Even I get caught out on R quirks after 20 years of using it. **Compare letters[c(12,NA)] and letters[c(NA,NA)]** for the most recent thing that made me bang my head against the wall.

So I did, and here’s the output:

> letters[c(12,NA)]
[1] "l" NA
> letters[c(NA,NA)]
[1] NA NA NA NA NA NA NA NA NA NA NA NA NA NA NA NA NA NA NA NA NA NA NA NA NA NA
>

Interesting isn’t it?

I had no clue why this had happened but luckily for us, Barry gave a follow-up reply with an explanation. And here is what he wrote:

My example with ‘letters’ comes from a collision of three features:

- recycling of short subscripts
- silent coercion of types (boolean NA to numeric NA)
- and the existence of five different NA values that all print the same.

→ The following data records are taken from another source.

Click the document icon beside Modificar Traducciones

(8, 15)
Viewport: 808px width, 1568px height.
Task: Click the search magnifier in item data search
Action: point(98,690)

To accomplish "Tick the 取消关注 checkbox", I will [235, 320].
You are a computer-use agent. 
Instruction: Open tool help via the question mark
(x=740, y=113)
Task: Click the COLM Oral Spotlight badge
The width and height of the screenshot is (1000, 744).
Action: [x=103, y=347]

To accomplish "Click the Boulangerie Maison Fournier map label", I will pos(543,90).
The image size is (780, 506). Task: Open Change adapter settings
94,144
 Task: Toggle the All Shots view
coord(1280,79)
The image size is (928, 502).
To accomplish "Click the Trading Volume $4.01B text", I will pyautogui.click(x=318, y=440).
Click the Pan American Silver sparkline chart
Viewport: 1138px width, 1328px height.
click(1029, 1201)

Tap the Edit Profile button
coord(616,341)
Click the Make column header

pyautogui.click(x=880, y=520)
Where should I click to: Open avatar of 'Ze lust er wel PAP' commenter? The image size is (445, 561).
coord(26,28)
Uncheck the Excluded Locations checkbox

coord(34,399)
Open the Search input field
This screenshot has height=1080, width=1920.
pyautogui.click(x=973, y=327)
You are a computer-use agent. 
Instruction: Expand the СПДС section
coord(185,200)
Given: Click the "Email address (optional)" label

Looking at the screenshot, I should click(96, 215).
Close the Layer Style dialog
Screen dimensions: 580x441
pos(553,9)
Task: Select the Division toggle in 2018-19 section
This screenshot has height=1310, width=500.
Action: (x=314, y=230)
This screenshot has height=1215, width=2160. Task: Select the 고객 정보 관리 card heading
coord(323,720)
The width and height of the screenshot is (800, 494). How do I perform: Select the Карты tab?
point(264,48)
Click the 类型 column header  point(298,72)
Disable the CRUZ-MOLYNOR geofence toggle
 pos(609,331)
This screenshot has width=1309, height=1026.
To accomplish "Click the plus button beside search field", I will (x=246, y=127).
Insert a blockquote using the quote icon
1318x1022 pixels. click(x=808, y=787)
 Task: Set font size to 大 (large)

[…] to really understand that letters[c(1,NA)] is different from letters[c(NA,NA)] you have to see that:

- in the first case, the NA is coerced to a numeric NA because it’s in a vector with a numeric ‘1′.
- in the first case, you are selecting elements by supplying a vector of indexes
- in the second case, your NAs are boolean (logical) NA values
- hence your subscript is a logical vector
- logical vectors are recycled
- now your subscript is a vector of TRUE/FALSE values (which are all NA) of the same length as ‘letters’.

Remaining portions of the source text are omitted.